Using data that's stored in databases or other text files is one thing. What about data in less structured forms? I've dealt with a few customers over the years that recorded customer interactions for various purposes. Call center or financial organizations commonly do this, and sometimes deal with sensitive information. I know I've given my date of birth, credit card number, bank account number, and other data to representatives at various times.
Those calls are often recorded, and the IT staffs have often had to ensure extra security is applied to these files. Not everyone has access to listen for various reasons, but certainly when there is sensitive information inside the audio (or video), this data needs the same protection we'd apply to data in other forms. Providing protection, or redacting the information, isn't an easy task.
I saw recently that the Amazon Transcribe service will now redact some PII (personally identifiable information) data automatically. This service can be configured to automatically remove the information in text, which is fantastic. This is a great way to start to use technology in a safe way to ensure that we have less data leakage when we re-use data.
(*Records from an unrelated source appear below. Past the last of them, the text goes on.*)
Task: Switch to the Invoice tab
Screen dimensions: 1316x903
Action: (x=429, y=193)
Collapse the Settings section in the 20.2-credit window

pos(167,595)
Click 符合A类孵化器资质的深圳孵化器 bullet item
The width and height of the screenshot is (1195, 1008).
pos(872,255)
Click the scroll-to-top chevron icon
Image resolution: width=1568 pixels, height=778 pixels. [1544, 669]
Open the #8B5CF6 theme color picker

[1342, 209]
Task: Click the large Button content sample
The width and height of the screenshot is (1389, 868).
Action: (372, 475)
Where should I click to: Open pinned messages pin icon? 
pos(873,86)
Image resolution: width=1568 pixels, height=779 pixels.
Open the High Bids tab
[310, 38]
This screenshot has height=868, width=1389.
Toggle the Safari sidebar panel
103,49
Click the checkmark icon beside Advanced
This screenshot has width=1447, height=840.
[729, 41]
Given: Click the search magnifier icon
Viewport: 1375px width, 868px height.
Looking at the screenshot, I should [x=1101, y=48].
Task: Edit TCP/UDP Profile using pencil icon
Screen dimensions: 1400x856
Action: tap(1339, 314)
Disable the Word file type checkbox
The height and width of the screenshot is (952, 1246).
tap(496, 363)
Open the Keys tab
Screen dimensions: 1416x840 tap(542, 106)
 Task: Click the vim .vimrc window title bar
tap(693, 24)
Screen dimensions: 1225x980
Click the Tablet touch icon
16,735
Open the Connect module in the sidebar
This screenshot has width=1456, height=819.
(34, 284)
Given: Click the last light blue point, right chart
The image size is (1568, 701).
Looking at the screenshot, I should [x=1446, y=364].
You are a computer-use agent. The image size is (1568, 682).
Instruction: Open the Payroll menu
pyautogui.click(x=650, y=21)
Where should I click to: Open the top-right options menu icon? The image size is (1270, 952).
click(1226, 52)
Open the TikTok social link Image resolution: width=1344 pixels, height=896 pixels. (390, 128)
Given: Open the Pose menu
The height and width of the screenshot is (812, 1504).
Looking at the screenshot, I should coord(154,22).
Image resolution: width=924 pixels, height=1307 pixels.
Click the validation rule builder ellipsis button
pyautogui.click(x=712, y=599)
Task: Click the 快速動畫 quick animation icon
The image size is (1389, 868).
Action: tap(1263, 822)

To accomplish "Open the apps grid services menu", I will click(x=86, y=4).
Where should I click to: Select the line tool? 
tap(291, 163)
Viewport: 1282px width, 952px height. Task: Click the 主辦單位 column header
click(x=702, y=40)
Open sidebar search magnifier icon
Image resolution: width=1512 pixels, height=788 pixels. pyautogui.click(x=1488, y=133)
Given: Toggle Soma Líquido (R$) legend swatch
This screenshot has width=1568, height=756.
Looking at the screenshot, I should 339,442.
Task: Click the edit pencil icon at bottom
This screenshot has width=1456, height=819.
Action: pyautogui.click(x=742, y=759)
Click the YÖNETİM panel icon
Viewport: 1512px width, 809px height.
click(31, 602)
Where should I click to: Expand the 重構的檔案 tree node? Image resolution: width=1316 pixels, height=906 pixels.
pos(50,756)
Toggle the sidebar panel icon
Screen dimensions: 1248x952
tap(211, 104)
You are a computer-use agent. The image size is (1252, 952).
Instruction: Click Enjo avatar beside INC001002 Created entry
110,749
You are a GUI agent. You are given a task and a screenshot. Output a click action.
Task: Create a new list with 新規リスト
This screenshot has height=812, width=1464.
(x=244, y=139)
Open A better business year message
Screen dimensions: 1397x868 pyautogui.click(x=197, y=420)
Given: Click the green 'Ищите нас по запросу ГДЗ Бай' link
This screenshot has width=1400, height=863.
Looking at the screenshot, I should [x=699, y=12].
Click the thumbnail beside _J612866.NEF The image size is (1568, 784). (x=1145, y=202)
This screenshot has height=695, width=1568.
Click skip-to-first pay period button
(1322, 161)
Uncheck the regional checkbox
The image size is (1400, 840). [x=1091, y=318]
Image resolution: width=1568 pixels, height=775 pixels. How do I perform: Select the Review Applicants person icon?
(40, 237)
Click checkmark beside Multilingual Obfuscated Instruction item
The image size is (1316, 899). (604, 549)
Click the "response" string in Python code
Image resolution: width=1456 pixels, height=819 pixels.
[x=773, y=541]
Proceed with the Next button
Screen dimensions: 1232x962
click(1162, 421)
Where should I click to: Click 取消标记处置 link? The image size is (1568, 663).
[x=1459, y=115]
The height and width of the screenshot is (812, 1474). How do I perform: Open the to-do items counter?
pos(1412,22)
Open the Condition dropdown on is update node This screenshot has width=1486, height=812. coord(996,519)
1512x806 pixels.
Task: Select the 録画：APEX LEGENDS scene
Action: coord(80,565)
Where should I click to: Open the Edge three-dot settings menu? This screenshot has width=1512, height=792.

Certainly people might look at this data to better train reps, but it's also likely someone wold look through transcripts to determine why customers are calling in and use that information to better design applications. In either case, there isn't any need to expose PII data to them.
This doesn't protect against the data inside the audio, but perhaps companies can delete and remove those recordings sooner with transcripts available and more quickly reduce their potential attack surfaces. We'll always have some liability, but reducing that and not unnecessarily creating issues is part of what we want to do when protecting data.